Cerca de las tres de la tarde ya se le había dado sepultura, llevándose con él un trozo de cada persona a la que conoció. Parecía que la naturaleza estaba conectada con aquellas personas, sintiendo su tristeza; el cielo no paraba de llorar, la grama ya no era de un verde vívido sino fúnebre y el aire se sentía más pesado de lo normal. Cuando llegó la hora de dormir en su casa, nadie pudo hacerlo. Las lágrimas habían despertado.

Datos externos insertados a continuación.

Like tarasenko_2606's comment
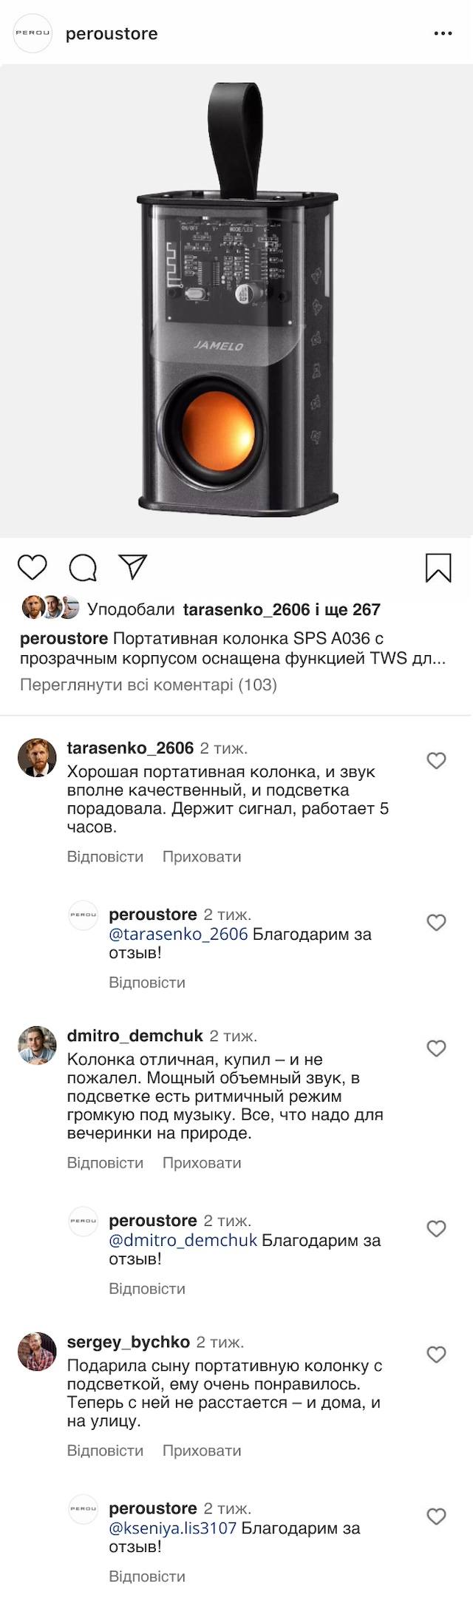 click(x=437, y=760)
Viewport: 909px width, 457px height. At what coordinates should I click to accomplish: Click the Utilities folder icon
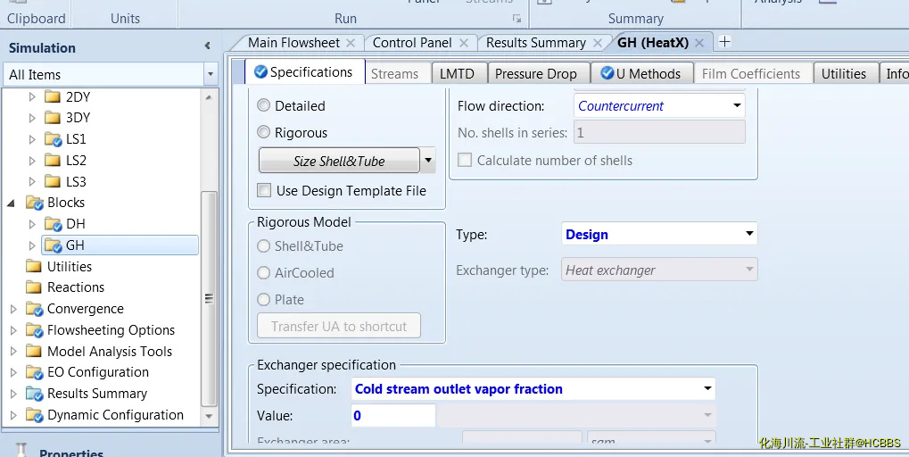[x=35, y=267]
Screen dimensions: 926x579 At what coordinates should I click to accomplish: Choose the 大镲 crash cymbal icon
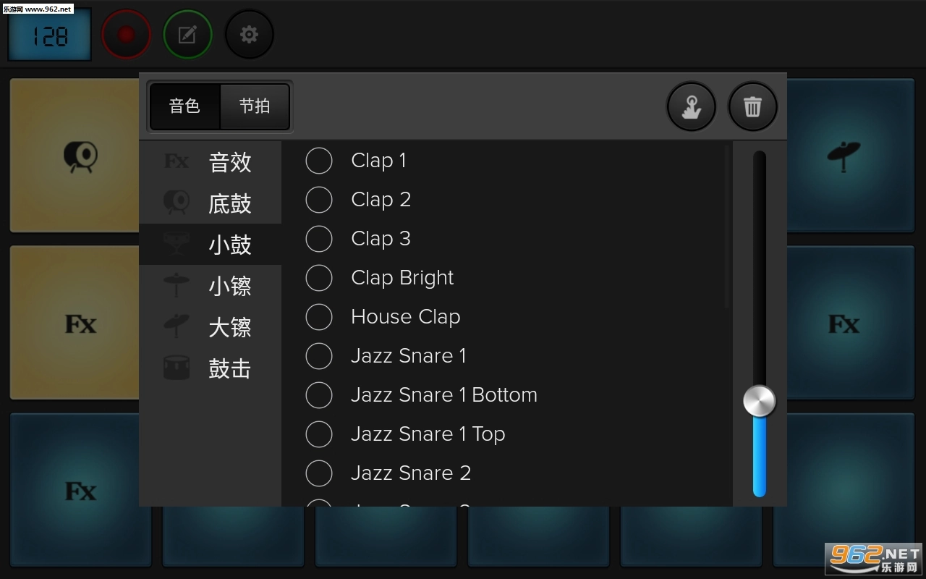tap(177, 326)
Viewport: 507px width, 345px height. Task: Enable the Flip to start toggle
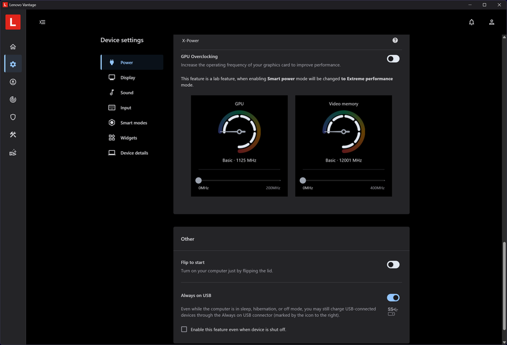click(x=393, y=265)
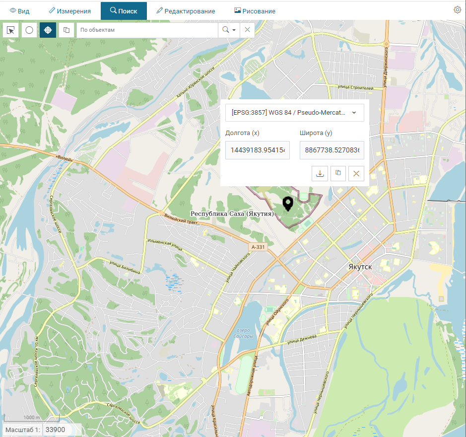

Joseph, el hijo mayor de José, se encontraba atrapado en Argentina por el coronavirus. No pudo ver a su padre. Habían pasado dos años desde que lo había tocado y le tomaría toda una vida volverlo a hacer. De sus poros salía pena, melancolía e impotencia. Tenía una rabia en su interior que no sabía hacia quién debía ser dirigida, pero pronto lo supo: el COVID-19, esa enfermedad que lo mantenía a miles de kilómetros de su familia. Todo lo que pudo hacer Joseph en ese momento fue escuchar cómo sus dos hermanas menores lloraban al otro lado de la línea.

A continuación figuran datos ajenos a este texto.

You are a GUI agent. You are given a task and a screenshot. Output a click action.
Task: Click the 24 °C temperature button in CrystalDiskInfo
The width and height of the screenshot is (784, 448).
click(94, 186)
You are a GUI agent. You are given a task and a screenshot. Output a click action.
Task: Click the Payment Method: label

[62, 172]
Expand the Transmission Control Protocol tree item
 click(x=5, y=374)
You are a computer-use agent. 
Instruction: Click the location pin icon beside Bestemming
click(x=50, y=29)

Apenas dos días después de la muerte de José, su familia no hallaba la manera de existir dentro de su casa, sus dos pequeñas y delicadas hijas menores ahora dormían con su delgada y menuda madre, dejando vacíos dos cuartos. Aquel lugar ya no se sentía el mismo, las risas del padre de familia nunca volverían a llenar cada rincón, no habría más abrazos de ese gigante hombre moreno. La sensación de soledad las abrumaba, querían salir corriendo de ahí y olvidar su nueva realidad. Pero había cuarentena radical durante esa semana. Estaban totalmente atadas a aquella casa que solo era un recordatorio de lo que jamás volvería a ser.